What you are asked to do: Could you set down the lines below, from the one containing "You are a computer-use agent. Viewport: 1325px" through the final line, exactly as written?

Material supplied:
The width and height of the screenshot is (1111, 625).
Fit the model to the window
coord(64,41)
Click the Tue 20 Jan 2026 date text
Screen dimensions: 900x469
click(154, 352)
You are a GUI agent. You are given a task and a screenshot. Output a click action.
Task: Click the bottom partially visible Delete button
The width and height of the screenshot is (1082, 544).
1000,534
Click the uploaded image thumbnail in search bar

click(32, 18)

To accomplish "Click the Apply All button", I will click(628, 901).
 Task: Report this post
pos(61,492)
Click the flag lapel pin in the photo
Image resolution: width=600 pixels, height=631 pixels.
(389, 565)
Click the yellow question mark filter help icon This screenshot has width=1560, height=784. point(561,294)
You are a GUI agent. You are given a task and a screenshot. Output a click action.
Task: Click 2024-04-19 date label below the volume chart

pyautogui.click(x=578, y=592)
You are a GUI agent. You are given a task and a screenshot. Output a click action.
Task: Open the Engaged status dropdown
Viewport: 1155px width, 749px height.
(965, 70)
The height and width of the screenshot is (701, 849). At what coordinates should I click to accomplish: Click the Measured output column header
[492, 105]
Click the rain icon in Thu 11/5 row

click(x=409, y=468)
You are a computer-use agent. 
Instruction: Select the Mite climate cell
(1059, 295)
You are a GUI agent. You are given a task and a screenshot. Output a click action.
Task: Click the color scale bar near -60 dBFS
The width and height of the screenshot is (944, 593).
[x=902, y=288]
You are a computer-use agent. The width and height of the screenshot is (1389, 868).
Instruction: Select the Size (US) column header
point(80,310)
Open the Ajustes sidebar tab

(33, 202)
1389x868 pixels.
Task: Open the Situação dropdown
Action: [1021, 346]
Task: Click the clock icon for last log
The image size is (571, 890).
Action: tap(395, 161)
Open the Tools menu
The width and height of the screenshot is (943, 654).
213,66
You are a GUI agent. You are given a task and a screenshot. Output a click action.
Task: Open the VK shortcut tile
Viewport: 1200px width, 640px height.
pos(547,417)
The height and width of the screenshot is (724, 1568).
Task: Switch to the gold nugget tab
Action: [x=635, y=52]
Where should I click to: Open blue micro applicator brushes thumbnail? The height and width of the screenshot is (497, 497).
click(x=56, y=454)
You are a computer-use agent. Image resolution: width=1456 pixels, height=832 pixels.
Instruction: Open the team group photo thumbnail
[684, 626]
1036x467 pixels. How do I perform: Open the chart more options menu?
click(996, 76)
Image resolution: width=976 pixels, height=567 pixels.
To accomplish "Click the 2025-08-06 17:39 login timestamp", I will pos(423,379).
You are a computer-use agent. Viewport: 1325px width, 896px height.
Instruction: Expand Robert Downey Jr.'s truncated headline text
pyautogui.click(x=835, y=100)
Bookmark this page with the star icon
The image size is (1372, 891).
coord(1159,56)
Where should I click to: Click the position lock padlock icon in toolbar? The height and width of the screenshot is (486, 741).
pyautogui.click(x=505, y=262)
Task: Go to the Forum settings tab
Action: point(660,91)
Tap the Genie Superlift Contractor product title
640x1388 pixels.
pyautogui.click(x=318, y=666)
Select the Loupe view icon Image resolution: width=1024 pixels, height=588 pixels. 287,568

Answer to the exercise:
You are a computer-use agent. Viewport: 1325px width, 896px height.
Instruction: Expand Robert Downey Jr.'s truncated headline text
pyautogui.click(x=835, y=100)
Bookmark this page with the star icon
The image size is (1372, 891).
coord(1159,56)
Where should I click to: Click the position lock padlock icon in toolbar? The height and width of the screenshot is (486, 741).
pyautogui.click(x=505, y=262)
Task: Go to the Forum settings tab
Action: point(660,91)
Tap the Genie Superlift Contractor product title
640x1388 pixels.
pyautogui.click(x=318, y=666)
Select the Loupe view icon Image resolution: width=1024 pixels, height=588 pixels. 287,568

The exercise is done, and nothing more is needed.